Br J Dermatol. 2025 Dec 19;193(Supplement_3):ljaf465.019. doi: 10.1093/bjd/ljaf465.019.
ABSTRACT
Infantile bullous pemphigoid (IBP) usually presents at 3-5 months of age and resolves rapidly with appropriate therapy. Unfortunately, diagnosis and effective treatment are often delayed as in the case reported here. The paediatric dermatology team was called to the emergency department to see a 4-month-old girl with widespread tense vesicles, bullae and patchy erythema. The clinical diagnosis of IBP was confirmed by histology and direct immunofluorescence, and she was treated with erythromycin and prednisolone 0.5 mg/kg/day. Within 2 weeks all lesions were drying up and the steroid was discontinued after 8 weeks with no relapse. This child had first presented to the GP more than 3 weeks previously and as well as 3 GP visits had an admission to a paediatric ward with suspected hand, foot and mouth disease. Photographs were sent to the local dermatology team who advised treatment with flucloxacillin and acyclovir. She returned 2 days after discharge with continuing bullous lesions only to be reassured that it would settle in time. Three days later the GP referred her to Urgent Care and thence to our service.
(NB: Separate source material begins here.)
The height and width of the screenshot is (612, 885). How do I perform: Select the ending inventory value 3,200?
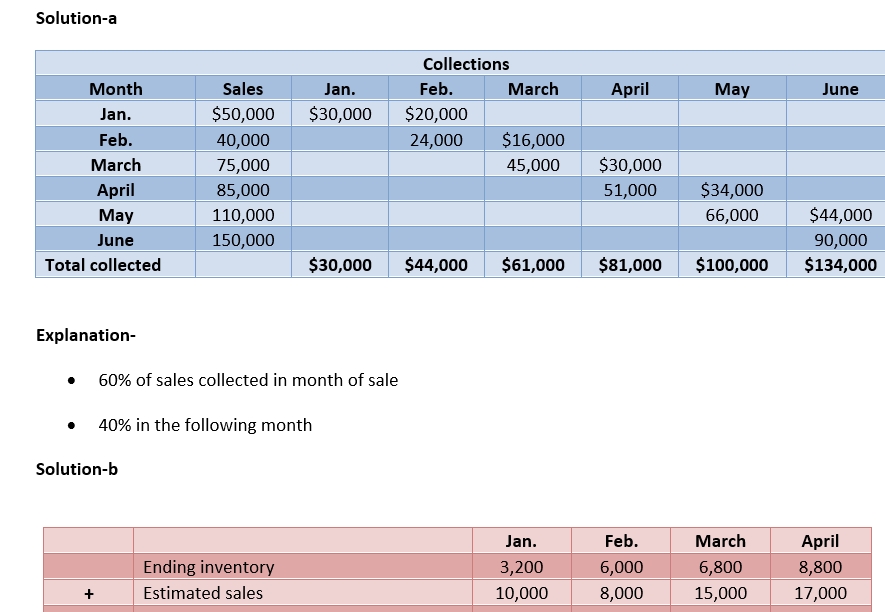coord(520,567)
Although the diagnosis is straightforward for paediatric dermatologists, the rarity of IBP means that GPs and others may fail to recognize it and favor more common infectious diagnoses. It is likely that a paediatric dermatologist would recognize immune bullous disease even based on photographs. Faced with an unusual infantile rash, GPs and paediatricians should be encouraged to refer promptly, with photographs, to paediatric dermatologists who need to accommodate such referrals.